* WHAT IS REQUIRED: Quote the material word for word, starting at the line that contains "Viewport: 1568px width, 519px" and ending at the line that contains "[x=372, y=388]".

— Begin —

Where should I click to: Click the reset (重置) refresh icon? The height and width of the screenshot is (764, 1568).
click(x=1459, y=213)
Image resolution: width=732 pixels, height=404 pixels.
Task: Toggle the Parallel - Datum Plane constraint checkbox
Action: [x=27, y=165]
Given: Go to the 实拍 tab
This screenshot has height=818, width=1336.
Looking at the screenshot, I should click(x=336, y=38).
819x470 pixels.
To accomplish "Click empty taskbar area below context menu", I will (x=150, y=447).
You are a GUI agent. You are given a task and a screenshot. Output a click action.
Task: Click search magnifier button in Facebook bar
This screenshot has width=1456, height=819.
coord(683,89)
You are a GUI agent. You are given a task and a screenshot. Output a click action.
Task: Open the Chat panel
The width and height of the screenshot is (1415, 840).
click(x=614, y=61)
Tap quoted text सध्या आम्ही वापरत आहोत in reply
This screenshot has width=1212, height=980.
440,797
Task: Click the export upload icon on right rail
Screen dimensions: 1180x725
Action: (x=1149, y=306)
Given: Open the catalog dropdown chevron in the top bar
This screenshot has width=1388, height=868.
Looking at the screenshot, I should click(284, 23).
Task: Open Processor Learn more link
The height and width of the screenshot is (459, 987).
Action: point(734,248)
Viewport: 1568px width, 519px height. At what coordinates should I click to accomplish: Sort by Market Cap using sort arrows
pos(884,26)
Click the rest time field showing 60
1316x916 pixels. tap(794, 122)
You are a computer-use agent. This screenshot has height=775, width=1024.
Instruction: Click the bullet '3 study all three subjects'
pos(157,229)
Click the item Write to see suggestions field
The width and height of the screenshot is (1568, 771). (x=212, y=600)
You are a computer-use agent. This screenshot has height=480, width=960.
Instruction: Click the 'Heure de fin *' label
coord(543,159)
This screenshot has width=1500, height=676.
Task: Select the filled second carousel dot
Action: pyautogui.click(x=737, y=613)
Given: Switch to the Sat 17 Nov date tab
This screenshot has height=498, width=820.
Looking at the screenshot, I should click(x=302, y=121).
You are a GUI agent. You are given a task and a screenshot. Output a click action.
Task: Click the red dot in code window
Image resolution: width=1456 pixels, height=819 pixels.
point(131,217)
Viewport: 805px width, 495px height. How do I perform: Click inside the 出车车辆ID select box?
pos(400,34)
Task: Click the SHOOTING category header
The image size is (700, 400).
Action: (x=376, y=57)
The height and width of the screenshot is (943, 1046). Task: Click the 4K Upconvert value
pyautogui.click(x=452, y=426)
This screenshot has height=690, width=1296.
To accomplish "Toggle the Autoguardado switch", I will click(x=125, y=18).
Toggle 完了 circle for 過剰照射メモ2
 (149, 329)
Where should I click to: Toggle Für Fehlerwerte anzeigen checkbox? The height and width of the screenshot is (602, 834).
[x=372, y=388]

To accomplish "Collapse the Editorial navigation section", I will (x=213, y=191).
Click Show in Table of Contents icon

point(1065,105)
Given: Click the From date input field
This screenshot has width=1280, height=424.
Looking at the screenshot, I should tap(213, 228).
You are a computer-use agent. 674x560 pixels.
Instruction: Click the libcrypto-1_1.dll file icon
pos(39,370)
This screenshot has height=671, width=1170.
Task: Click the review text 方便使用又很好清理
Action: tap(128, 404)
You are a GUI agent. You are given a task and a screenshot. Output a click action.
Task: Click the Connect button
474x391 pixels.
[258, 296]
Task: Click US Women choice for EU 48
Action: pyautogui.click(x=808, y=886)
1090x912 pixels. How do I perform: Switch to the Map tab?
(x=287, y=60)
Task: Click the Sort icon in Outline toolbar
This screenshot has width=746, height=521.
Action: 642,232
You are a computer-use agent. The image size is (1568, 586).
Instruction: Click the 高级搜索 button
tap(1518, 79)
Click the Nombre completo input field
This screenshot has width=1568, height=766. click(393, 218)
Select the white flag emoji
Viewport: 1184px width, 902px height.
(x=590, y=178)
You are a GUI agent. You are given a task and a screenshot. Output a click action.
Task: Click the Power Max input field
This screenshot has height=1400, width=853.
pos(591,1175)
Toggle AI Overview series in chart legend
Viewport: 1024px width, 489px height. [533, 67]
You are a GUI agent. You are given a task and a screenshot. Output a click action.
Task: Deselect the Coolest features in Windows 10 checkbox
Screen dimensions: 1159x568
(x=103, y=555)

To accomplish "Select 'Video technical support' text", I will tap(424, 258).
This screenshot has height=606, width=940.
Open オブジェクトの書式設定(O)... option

— End —

* COMPLETE OUTPUT:
Viewport: 1568px width, 519px height. At what coordinates should I click to accomplish: Sort by Market Cap using sort arrows
pos(884,26)
Click the rest time field showing 60
1316x916 pixels. tap(794, 122)
You are a computer-use agent. This screenshot has height=775, width=1024.
Instruction: Click the bullet '3 study all three subjects'
pos(157,229)
Click the item Write to see suggestions field
The width and height of the screenshot is (1568, 771). (x=212, y=600)
You are a computer-use agent. This screenshot has height=480, width=960.
Instruction: Click the 'Heure de fin *' label
coord(543,159)
This screenshot has width=1500, height=676.
Task: Select the filled second carousel dot
Action: pyautogui.click(x=737, y=613)
Given: Switch to the Sat 17 Nov date tab
This screenshot has height=498, width=820.
Looking at the screenshot, I should click(x=302, y=121).
You are a GUI agent. You are given a task and a screenshot. Output a click action.
Task: Click the red dot in code window
Image resolution: width=1456 pixels, height=819 pixels.
point(131,217)
Viewport: 805px width, 495px height. How do I perform: Click inside the 出车车辆ID select box?
pos(400,34)
Task: Click the SHOOTING category header
The image size is (700, 400).
Action: (x=376, y=57)
The height and width of the screenshot is (943, 1046). Task: Click the 4K Upconvert value
pyautogui.click(x=452, y=426)
This screenshot has height=690, width=1296.
To accomplish "Toggle the Autoguardado switch", I will click(x=125, y=18).
Toggle 完了 circle for 過剰照射メモ2
 (149, 329)
Where should I click to: Toggle Für Fehlerwerte anzeigen checkbox? The height and width of the screenshot is (602, 834).
[x=372, y=388]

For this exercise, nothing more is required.